Um mendigo cobre-se com jornais nesta noite fria de Dezembro. Ele olha-me desconfiado sem saber o que faço eu, bem agasalhado, sentado junto ao coreto. Podia meter conversa, podia pedir-lhe um trago de bagaço que está na garrafa que tanto lhe serve de almofada, como de companhia, como também de fornalha. Tento pensar no quente que estaria dentro de uma sala com lareira que não tenho.
Que loucuras cometo, a sonhar com o momento em que vais abrir-me a porta para eu entrar.
À minha volta, candeeiros que fazem sombras atrás das árvores, o coreto onde ao domingo se fazem os concertos da banda filarmónica, os bancos de jardim onde aprendi a namorar.

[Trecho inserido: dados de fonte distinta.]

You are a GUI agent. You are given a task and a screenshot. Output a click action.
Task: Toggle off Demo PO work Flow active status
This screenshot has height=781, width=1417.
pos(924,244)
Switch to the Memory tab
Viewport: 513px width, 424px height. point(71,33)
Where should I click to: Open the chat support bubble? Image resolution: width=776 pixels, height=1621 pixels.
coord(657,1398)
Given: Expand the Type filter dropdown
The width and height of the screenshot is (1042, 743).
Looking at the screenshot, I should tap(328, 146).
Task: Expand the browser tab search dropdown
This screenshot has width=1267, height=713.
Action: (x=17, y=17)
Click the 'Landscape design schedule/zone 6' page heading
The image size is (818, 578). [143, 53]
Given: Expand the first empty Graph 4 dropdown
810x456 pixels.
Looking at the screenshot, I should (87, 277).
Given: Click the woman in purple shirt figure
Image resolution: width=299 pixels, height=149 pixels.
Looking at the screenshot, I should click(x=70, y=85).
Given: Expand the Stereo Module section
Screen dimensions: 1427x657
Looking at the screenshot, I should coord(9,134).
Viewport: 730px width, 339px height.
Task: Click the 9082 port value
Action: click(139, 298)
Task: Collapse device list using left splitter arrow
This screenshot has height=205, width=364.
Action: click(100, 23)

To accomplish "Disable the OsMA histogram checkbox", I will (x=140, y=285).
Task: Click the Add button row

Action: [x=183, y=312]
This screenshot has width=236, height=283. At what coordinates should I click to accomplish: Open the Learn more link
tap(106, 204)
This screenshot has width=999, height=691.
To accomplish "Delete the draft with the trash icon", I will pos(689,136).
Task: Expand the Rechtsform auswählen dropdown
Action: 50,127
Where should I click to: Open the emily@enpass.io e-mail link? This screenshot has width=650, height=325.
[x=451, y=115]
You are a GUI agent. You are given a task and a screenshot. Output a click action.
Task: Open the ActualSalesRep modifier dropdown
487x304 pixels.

Naquele onde está o mendigo, escrevi o meu nome e adicionei-o ao teu. Sei que não sabes disso mas, um jovem apaixonado como eu, publicava seus amores riscando num banco de jardim. Hoje escrevo para ti, olho-te com expressividade e sei que por vezes me lês (o olhar e os meus escritos).
Estou mesmo esperançado que um dia abrirás a porta e me convidarás para entrar, não só na tua casa, como também no teu mundo.
De quando em vez, fixo os olhos na janela do teu quarto na esperança que sintas algo que te faça vir tomar esta brisa fresca e veres-me como alguém sempre presente. No fundo, sei que já não moras aí, sei que não virás ver-me, sei que não poderás abrir-me a porta do teu mundo mas sabes que continuarei aqui a fazer companhia ao mendigo.